* **REQUIREMENT**: Return every line of the entries below that contains the string "field". Case counts.

==*==

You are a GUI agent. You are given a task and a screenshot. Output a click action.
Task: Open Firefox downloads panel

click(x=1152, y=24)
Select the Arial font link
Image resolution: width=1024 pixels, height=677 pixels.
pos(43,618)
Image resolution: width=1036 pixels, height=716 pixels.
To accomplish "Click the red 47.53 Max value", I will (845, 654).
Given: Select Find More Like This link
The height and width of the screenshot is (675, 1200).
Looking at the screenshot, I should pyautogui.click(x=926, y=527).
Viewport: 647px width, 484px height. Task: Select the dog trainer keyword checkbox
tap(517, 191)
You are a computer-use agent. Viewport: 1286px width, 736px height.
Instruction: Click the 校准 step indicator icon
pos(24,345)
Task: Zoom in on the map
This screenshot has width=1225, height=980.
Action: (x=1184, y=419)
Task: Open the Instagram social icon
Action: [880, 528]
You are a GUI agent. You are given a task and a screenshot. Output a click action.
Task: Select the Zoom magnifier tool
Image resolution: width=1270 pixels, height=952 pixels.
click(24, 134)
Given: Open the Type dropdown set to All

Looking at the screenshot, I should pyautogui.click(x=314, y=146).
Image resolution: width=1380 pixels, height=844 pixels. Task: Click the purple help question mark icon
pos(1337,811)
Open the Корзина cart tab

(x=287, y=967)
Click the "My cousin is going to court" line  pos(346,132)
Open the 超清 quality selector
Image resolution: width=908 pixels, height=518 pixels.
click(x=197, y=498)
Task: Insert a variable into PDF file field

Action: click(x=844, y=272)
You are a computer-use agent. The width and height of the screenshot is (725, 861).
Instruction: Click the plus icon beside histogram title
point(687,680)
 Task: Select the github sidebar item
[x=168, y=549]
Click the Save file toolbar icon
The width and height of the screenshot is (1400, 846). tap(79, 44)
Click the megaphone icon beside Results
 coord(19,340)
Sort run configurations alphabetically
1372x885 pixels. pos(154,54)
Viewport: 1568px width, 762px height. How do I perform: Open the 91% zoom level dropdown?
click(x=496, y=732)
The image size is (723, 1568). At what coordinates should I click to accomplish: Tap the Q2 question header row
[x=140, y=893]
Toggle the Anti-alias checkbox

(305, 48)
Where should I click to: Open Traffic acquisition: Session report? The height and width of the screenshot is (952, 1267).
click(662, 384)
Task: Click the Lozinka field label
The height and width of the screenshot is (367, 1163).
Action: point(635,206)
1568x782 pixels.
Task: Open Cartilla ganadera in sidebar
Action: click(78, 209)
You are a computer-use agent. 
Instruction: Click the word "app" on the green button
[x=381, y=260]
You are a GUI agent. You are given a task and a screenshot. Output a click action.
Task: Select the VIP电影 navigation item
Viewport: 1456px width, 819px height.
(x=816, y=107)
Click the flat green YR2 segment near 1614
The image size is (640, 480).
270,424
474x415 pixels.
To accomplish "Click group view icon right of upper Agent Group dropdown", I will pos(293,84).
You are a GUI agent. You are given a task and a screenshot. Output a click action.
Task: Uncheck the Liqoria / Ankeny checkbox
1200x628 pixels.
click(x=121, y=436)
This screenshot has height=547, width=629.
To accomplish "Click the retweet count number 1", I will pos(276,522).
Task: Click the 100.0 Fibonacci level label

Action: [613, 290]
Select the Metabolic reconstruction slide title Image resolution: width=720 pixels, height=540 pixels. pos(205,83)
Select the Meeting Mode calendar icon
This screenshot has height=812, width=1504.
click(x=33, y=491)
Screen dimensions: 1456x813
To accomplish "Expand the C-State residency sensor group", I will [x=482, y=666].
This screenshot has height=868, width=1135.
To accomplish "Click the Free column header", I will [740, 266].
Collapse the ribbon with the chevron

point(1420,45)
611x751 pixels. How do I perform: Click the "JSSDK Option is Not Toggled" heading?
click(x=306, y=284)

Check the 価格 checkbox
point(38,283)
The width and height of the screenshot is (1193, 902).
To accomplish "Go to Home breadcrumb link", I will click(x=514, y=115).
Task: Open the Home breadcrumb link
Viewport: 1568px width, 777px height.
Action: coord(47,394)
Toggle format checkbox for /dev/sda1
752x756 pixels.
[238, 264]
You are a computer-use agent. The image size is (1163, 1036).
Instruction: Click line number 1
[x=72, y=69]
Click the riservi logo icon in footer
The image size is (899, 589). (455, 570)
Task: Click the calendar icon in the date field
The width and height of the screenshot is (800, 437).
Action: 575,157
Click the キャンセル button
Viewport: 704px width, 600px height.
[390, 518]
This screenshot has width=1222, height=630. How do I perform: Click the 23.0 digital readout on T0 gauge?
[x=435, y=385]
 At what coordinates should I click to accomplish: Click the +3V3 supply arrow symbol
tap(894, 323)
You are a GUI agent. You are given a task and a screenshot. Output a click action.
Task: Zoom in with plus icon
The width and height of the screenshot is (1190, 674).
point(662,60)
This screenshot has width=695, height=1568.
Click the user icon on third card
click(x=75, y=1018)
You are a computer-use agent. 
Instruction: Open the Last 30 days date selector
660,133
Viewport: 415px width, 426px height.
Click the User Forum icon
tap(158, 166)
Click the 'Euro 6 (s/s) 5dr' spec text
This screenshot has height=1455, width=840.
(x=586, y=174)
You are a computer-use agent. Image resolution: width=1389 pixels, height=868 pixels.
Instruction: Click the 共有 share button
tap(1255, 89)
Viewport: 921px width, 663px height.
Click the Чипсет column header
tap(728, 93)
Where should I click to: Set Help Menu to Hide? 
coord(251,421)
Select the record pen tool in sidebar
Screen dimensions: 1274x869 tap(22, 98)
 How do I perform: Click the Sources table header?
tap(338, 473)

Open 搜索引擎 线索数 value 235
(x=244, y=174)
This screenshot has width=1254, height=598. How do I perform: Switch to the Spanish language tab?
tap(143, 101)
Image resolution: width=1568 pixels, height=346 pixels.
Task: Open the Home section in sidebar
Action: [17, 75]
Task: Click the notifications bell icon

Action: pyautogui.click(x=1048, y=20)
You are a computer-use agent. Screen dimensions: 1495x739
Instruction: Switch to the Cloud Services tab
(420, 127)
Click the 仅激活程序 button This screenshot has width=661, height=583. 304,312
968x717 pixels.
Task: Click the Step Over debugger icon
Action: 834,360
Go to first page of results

==*==

* **EXERCISE RESULT**:
Task: Insert a variable into PDF file field
Task: Click the Lozinka field label
Task: Click the calendar icon in the date field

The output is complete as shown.